Stored data
= = = = =

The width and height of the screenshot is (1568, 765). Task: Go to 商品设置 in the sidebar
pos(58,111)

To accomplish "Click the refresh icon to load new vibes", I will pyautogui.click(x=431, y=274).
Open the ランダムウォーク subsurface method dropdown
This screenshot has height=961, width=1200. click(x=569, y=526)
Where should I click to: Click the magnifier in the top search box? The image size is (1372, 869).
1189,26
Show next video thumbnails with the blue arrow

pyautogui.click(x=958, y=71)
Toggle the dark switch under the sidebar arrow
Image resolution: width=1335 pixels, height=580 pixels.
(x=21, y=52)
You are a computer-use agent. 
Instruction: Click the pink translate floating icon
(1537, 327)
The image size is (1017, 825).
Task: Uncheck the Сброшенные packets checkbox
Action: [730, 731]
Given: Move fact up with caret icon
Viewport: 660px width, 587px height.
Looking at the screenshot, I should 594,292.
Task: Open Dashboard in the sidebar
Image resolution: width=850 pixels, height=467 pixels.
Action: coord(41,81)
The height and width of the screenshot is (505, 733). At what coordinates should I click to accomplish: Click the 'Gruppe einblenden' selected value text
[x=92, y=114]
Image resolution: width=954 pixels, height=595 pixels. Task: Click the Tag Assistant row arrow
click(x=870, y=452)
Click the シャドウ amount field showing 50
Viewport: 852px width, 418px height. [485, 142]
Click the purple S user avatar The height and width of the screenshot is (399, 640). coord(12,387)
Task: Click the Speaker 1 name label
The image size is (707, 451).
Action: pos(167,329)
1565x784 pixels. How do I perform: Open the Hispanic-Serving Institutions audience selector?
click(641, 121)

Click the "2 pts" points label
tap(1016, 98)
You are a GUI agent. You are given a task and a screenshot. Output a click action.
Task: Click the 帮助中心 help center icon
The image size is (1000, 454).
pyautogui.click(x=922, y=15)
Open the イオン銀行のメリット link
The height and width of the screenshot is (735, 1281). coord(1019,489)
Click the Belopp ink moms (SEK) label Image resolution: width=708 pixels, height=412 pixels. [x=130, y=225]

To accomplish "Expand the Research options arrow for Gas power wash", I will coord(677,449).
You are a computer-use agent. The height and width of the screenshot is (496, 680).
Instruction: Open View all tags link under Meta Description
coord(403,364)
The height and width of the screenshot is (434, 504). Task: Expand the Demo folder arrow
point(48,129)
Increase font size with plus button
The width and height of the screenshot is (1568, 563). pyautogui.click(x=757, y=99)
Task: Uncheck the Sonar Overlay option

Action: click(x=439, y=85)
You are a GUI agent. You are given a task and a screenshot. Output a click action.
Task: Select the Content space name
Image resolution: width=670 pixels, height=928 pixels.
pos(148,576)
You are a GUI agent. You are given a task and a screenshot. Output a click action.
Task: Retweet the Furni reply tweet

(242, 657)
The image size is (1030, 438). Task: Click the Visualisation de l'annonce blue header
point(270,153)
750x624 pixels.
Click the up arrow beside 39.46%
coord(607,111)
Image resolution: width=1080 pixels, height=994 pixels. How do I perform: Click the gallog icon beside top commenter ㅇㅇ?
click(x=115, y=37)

= = = = =

• [Description of the task]:
Only the stretch of lines that begins with the one holding "Open the イオン銀行のメリット link" and ends with the last line above belongs in the answer; please write it out exactly.

• [Answer area]:
Open the イオン銀行のメリット link
The height and width of the screenshot is (735, 1281). coord(1019,489)
Click the Belopp ink moms (SEK) label Image resolution: width=708 pixels, height=412 pixels. [x=130, y=225]

To accomplish "Expand the Research options arrow for Gas power wash", I will coord(677,449).
You are a computer-use agent. The height and width of the screenshot is (496, 680).
Instruction: Open View all tags link under Meta Description
coord(403,364)
The height and width of the screenshot is (434, 504). Task: Expand the Demo folder arrow
point(48,129)
Increase font size with plus button
The width and height of the screenshot is (1568, 563). pyautogui.click(x=757, y=99)
Task: Uncheck the Sonar Overlay option

Action: click(x=439, y=85)
You are a GUI agent. You are given a task and a screenshot. Output a click action.
Task: Select the Content space name
Image resolution: width=670 pixels, height=928 pixels.
pos(148,576)
You are a GUI agent. You are given a task and a screenshot. Output a click action.
Task: Retweet the Furni reply tweet

(242, 657)
The image size is (1030, 438). Task: Click the Visualisation de l'annonce blue header
point(270,153)
750x624 pixels.
Click the up arrow beside 39.46%
coord(607,111)
Image resolution: width=1080 pixels, height=994 pixels. How do I perform: Click the gallog icon beside top commenter ㅇㅇ?
click(x=115, y=37)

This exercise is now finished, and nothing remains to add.